I know a woman whose mother, Elsie, had Alzheimer’s and had recently moved to a nursing home. Elsie kept begging her daughter to take her to see her house one last time. The only issue was that her house had recently sold.

Elsie’s daughter wanted to be able to grant her mother’s wish, so she contacted the couple who had bought the house. They were exceptionally nice and encouraged Elsie and her daughter to come by. They were amazingly hospitable. They made a pot of coffee and sat with Elsie and her daughter on the sun porch.

“Thanks so much for inviting us over,” Elsie said to the couple. “You have a lovely home. Have you lived here long?”

Elsie had no recollection of living in the house. On the way home, her daughter drove her by the two homes she had lived in previous to this house. She didn’t recognize either of these homes either. Elsie wanted to go home, but she had no idea what home was.

Here is what I have learned about people who live in Dementialand and want to go home…I may struggle to understand what home they are talking about. It may be heaven. It may be their most recent home. It may be their childhood home.
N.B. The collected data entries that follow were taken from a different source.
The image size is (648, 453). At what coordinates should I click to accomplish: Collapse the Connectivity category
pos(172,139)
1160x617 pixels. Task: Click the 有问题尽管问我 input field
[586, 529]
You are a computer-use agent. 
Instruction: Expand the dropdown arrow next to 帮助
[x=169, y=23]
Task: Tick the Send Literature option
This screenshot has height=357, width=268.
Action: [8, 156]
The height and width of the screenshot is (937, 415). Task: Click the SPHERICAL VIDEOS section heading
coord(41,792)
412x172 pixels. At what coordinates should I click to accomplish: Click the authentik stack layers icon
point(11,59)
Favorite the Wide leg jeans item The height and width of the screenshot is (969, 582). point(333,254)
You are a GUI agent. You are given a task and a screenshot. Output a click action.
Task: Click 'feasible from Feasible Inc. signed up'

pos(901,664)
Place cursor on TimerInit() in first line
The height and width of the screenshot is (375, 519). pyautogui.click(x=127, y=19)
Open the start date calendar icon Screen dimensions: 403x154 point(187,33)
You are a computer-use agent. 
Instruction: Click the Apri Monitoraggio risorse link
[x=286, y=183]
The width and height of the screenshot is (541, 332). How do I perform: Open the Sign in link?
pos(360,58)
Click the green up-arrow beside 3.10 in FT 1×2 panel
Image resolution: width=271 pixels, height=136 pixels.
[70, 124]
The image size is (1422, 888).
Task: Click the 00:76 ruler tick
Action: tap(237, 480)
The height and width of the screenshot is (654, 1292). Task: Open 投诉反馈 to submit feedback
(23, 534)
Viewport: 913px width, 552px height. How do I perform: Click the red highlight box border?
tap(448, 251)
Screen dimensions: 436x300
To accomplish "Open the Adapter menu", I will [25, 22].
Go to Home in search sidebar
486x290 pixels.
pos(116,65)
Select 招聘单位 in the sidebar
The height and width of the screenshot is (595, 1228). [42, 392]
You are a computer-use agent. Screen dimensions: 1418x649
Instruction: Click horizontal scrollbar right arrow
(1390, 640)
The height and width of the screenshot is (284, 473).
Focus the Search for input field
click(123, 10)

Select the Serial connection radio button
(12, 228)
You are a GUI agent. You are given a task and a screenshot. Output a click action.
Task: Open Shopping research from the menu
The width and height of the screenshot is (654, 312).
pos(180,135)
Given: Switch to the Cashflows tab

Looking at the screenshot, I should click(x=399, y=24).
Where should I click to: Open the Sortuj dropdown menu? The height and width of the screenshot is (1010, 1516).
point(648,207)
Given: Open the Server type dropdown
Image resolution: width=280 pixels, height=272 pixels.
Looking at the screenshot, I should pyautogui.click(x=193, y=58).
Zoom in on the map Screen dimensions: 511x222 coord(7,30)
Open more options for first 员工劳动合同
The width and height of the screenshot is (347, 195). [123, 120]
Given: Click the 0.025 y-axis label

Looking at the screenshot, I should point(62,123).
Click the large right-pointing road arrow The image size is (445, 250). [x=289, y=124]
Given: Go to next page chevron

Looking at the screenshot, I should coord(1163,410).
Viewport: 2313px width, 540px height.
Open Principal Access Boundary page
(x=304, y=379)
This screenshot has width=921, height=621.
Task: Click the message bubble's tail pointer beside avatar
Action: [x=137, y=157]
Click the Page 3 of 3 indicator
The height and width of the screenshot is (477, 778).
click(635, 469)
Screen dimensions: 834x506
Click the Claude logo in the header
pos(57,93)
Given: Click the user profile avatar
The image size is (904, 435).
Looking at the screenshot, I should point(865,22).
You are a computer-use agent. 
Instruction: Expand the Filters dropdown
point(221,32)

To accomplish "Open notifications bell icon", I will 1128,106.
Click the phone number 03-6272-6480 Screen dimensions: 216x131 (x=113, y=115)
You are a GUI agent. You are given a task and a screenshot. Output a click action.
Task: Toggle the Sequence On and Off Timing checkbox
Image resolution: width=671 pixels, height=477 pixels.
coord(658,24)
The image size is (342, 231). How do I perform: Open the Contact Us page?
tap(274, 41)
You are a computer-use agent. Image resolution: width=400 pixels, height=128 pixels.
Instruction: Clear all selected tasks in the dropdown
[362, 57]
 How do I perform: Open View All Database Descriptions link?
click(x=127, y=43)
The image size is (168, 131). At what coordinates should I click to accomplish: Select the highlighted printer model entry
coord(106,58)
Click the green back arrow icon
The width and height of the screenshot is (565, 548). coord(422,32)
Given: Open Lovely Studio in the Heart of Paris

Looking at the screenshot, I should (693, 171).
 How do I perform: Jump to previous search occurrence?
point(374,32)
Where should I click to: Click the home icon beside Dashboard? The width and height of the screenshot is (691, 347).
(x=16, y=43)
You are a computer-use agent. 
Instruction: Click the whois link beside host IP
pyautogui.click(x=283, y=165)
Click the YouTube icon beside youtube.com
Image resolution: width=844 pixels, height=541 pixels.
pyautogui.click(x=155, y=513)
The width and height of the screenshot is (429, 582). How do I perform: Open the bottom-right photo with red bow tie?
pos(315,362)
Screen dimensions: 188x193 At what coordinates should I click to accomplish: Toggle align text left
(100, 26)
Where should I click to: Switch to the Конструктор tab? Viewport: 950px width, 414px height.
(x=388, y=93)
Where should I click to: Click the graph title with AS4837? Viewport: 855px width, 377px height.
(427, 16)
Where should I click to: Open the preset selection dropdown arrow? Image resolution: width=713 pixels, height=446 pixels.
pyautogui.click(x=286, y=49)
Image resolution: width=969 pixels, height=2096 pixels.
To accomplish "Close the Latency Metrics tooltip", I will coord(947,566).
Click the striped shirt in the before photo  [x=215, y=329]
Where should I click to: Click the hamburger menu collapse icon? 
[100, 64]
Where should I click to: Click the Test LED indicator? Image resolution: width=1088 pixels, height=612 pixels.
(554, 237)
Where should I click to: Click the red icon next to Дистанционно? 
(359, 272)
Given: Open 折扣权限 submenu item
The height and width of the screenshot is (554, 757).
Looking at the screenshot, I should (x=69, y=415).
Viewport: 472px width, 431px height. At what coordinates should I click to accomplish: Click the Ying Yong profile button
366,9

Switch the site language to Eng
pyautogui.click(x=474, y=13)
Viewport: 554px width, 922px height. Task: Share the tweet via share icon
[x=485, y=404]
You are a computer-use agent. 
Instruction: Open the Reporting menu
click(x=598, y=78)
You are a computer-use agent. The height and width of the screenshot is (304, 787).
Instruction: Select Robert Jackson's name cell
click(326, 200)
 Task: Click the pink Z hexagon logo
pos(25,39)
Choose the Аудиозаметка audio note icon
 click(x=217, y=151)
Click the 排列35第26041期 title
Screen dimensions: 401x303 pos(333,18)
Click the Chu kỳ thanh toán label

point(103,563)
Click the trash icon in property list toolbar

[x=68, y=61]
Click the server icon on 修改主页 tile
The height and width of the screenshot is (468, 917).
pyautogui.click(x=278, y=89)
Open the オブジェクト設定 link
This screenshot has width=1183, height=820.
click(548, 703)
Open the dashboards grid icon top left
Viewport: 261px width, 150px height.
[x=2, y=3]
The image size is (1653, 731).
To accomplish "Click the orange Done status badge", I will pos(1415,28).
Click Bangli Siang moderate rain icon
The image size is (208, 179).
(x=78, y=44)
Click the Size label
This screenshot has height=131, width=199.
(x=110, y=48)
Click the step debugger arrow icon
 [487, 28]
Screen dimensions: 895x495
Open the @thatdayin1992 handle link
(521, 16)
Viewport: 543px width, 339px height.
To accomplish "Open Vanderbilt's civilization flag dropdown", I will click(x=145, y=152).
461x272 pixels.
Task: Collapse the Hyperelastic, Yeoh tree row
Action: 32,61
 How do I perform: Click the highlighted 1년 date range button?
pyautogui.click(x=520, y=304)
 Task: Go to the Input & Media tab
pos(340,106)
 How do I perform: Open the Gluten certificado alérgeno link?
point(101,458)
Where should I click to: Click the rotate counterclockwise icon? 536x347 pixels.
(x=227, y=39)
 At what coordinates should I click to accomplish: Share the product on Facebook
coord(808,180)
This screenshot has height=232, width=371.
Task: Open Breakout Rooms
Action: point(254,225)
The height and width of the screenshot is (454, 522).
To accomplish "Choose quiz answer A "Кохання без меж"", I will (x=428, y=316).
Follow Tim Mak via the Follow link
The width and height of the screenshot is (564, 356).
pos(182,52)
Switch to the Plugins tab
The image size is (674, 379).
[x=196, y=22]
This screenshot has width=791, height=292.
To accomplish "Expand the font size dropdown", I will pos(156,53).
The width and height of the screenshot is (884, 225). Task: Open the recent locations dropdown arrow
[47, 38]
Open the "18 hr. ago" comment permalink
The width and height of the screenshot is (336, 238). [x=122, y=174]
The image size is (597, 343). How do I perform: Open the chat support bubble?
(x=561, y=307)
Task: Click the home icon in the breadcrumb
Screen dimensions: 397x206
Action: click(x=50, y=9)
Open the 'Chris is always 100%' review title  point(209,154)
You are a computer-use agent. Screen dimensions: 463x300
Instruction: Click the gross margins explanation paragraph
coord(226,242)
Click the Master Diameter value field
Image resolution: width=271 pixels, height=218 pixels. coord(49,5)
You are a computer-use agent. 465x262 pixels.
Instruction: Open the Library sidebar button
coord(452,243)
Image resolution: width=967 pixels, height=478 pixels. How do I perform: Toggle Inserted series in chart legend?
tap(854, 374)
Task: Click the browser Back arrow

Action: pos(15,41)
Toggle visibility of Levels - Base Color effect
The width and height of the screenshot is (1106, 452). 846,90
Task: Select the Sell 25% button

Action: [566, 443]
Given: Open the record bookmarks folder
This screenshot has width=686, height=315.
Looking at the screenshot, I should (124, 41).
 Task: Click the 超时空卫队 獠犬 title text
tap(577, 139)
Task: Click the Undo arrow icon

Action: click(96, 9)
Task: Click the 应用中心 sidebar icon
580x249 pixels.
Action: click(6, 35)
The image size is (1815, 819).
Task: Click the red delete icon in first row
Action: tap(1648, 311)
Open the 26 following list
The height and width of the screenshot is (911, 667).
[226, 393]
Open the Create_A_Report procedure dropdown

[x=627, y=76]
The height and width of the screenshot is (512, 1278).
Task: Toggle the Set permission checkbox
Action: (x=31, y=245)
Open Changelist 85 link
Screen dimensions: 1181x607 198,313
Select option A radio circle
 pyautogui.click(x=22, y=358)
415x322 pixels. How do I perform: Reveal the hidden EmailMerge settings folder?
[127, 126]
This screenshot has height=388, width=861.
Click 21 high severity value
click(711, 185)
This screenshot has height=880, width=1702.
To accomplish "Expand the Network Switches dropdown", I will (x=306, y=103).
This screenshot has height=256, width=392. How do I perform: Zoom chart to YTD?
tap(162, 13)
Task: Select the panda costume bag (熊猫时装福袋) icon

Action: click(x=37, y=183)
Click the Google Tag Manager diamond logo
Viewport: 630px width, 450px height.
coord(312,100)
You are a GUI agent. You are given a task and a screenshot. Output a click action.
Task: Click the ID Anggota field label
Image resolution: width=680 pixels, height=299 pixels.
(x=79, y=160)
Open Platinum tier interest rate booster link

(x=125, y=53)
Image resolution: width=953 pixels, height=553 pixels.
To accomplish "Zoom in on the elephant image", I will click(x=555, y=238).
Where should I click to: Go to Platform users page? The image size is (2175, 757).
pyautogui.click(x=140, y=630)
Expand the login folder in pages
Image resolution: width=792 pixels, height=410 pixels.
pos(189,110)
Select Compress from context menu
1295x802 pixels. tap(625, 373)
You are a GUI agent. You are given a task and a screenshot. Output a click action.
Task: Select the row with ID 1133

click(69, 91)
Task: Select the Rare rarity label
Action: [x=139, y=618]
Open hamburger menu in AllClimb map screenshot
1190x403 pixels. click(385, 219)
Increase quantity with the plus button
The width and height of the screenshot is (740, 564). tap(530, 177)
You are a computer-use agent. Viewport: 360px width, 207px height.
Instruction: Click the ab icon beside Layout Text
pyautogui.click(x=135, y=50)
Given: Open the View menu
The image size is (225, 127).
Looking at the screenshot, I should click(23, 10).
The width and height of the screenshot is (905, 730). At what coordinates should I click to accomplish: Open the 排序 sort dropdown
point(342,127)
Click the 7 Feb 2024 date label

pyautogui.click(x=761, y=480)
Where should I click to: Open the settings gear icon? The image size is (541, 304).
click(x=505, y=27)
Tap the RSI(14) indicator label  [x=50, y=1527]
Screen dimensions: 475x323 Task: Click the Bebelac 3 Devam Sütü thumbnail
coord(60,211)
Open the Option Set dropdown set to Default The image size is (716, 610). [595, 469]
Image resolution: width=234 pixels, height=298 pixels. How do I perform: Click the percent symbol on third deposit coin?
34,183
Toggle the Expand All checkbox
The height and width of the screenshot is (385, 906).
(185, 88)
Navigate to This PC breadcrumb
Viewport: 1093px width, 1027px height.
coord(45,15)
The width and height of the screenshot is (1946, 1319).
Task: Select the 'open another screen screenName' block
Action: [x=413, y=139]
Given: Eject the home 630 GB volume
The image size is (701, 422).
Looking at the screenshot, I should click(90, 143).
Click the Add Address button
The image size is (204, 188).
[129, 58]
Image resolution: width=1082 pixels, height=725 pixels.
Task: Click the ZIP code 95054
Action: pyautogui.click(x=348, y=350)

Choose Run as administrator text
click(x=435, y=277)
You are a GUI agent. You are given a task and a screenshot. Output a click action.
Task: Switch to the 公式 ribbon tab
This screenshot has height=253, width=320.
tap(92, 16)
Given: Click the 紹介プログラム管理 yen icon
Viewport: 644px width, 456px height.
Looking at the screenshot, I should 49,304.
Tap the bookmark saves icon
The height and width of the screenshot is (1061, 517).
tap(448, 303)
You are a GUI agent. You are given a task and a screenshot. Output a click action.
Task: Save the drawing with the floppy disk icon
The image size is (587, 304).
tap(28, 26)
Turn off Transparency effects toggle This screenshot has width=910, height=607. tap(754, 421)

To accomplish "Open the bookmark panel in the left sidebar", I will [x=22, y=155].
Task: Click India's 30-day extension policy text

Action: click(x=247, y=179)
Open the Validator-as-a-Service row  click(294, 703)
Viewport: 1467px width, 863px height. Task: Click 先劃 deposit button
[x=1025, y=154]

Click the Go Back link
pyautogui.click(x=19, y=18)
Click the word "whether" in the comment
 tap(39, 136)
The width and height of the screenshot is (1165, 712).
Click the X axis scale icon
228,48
All I know for sure is that someone who lives in Dementialand and wants to go home doesn’t want to be in Dementialand. They want things to go back to the way they were. And I can tout the advantages of their current environment all I want, but it’s not helpful. They don’t want to be there, and I can’t blame them.

In retrospect, I should have sat with that woman on the bench and said, “I know this has to be so hard for you, and I’m sorry you can’t go home. Do you want to share a cup of coffee in the dining room?”

Sometimes I try to talk people out of feeling sad when the right thing to do is just to be with them while they feel sad. Maybe that’s the best I can do. I can’t always take people home, but I understand why they want to go there.